■ **WHAT TO DO**
Your answer must be an exact repetition of every record.

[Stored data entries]
+++
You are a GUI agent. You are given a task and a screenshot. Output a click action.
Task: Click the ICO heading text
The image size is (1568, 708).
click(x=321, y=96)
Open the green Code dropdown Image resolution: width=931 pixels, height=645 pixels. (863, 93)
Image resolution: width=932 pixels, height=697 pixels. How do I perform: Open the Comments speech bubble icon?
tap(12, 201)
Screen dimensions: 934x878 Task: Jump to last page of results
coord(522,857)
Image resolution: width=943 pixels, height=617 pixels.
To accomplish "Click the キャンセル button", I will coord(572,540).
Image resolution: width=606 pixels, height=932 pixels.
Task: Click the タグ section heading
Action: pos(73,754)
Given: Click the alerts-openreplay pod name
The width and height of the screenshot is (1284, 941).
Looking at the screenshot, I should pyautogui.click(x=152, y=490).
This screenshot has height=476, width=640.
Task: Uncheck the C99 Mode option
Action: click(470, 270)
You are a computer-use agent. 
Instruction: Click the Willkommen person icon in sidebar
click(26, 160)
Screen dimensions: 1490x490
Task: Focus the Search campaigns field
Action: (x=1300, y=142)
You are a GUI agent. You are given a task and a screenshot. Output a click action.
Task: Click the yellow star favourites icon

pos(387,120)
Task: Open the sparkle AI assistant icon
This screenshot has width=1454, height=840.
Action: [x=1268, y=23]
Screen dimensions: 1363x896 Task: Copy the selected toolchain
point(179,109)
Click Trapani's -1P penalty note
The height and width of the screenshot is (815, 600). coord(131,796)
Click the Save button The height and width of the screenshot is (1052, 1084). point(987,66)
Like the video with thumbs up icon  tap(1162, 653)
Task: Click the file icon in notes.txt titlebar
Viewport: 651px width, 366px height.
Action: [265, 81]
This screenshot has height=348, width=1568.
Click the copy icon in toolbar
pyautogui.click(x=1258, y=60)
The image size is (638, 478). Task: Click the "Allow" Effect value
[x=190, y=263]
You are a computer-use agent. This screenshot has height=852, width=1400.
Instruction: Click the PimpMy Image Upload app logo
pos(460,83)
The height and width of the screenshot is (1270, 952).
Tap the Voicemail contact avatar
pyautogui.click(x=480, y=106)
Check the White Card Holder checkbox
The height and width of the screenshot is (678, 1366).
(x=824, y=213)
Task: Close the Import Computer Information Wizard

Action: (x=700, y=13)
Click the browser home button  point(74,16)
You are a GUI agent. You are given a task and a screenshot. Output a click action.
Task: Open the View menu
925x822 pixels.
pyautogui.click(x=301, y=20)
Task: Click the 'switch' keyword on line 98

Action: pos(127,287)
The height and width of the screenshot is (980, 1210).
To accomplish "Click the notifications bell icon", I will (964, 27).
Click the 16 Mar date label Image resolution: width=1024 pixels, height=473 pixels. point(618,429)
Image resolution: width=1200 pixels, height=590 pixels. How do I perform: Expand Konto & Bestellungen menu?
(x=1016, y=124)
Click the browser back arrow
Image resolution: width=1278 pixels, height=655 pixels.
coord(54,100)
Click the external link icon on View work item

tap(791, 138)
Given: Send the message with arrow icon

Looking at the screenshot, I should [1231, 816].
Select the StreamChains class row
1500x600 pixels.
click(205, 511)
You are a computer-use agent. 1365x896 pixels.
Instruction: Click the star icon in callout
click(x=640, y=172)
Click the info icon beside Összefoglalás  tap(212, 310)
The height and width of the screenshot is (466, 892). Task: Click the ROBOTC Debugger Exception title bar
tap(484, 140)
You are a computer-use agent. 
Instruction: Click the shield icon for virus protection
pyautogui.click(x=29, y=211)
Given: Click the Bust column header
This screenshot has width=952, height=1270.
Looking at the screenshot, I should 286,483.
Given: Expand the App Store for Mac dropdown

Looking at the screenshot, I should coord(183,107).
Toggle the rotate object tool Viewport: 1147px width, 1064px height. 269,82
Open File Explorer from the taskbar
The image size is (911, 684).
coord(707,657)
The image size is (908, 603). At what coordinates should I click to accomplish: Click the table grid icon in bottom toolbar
+++
■ **WRITTEN REPLY**
You are a GUI agent. You are given a task and a screenshot. Output a click action.
Task: Click the ICO heading text
The image size is (1568, 708).
click(x=321, y=96)
Open the green Code dropdown Image resolution: width=931 pixels, height=645 pixels. (863, 93)
Image resolution: width=932 pixels, height=697 pixels. How do I perform: Open the Comments speech bubble icon?
tap(12, 201)
Screen dimensions: 934x878 Task: Jump to last page of results
coord(522,857)
Image resolution: width=943 pixels, height=617 pixels.
To accomplish "Click the キャンセル button", I will coord(572,540).
Image resolution: width=606 pixels, height=932 pixels.
Task: Click the タグ section heading
Action: pos(73,754)
Given: Click the alerts-openreplay pod name
The width and height of the screenshot is (1284, 941).
Looking at the screenshot, I should pyautogui.click(x=152, y=490).
This screenshot has height=476, width=640.
Task: Uncheck the C99 Mode option
Action: click(470, 270)
You are a computer-use agent. 
Instruction: Click the Willkommen person icon in sidebar
click(26, 160)
Screen dimensions: 1490x490
Task: Focus the Search campaigns field
Action: (x=1300, y=142)
You are a GUI agent. You are given a task and a screenshot. Output a click action.
Task: Click the yellow star favourites icon

pos(387,120)
Task: Open the sparkle AI assistant icon
This screenshot has width=1454, height=840.
Action: [x=1268, y=23]
Screen dimensions: 1363x896 Task: Copy the selected toolchain
point(179,109)
Click Trapani's -1P penalty note
The height and width of the screenshot is (815, 600). coord(131,796)
Click the Save button The height and width of the screenshot is (1052, 1084). point(987,66)
Like the video with thumbs up icon  tap(1162, 653)
Task: Click the file icon in notes.txt titlebar
Viewport: 651px width, 366px height.
Action: [265, 81]
This screenshot has height=348, width=1568.
Click the copy icon in toolbar
pyautogui.click(x=1258, y=60)
The image size is (638, 478). Task: Click the "Allow" Effect value
[x=190, y=263]
You are a computer-use agent. This screenshot has height=852, width=1400.
Instruction: Click the PimpMy Image Upload app logo
pos(460,83)
The height and width of the screenshot is (1270, 952).
Tap the Voicemail contact avatar
pyautogui.click(x=480, y=106)
Check the White Card Holder checkbox
The height and width of the screenshot is (678, 1366).
(x=824, y=213)
Task: Close the Import Computer Information Wizard

Action: (x=700, y=13)
Click the browser home button  point(74,16)
You are a GUI agent. You are given a task and a screenshot. Output a click action.
Task: Open the View menu
925x822 pixels.
pyautogui.click(x=301, y=20)
Task: Click the 'switch' keyword on line 98

Action: pos(127,287)
The height and width of the screenshot is (980, 1210).
To accomplish "Click the notifications bell icon", I will (964, 27).
Click the 16 Mar date label Image resolution: width=1024 pixels, height=473 pixels. point(618,429)
Image resolution: width=1200 pixels, height=590 pixels. How do I perform: Expand Konto & Bestellungen menu?
(x=1016, y=124)
Click the browser back arrow
Image resolution: width=1278 pixels, height=655 pixels.
coord(54,100)
Click the external link icon on View work item

tap(791, 138)
Given: Send the message with arrow icon

Looking at the screenshot, I should [1231, 816].
Select the StreamChains class row
1500x600 pixels.
click(205, 511)
You are a computer-use agent. 1365x896 pixels.
Instruction: Click the star icon in callout
click(x=640, y=172)
Click the info icon beside Összefoglalás  tap(212, 310)
The height and width of the screenshot is (466, 892). Task: Click the ROBOTC Debugger Exception title bar
tap(484, 140)
You are a computer-use agent. 
Instruction: Click the shield icon for virus protection
pyautogui.click(x=29, y=211)
Given: Click the Bust column header
This screenshot has width=952, height=1270.
Looking at the screenshot, I should 286,483.
Given: Expand the App Store for Mac dropdown

Looking at the screenshot, I should coord(183,107).
Toggle the rotate object tool Viewport: 1147px width, 1064px height. 269,82
Open File Explorer from the taskbar
The image size is (911, 684).
coord(707,657)
The image size is (908, 603). At what coordinates should I click to accomplish: Click the table grid icon in bottom toolbar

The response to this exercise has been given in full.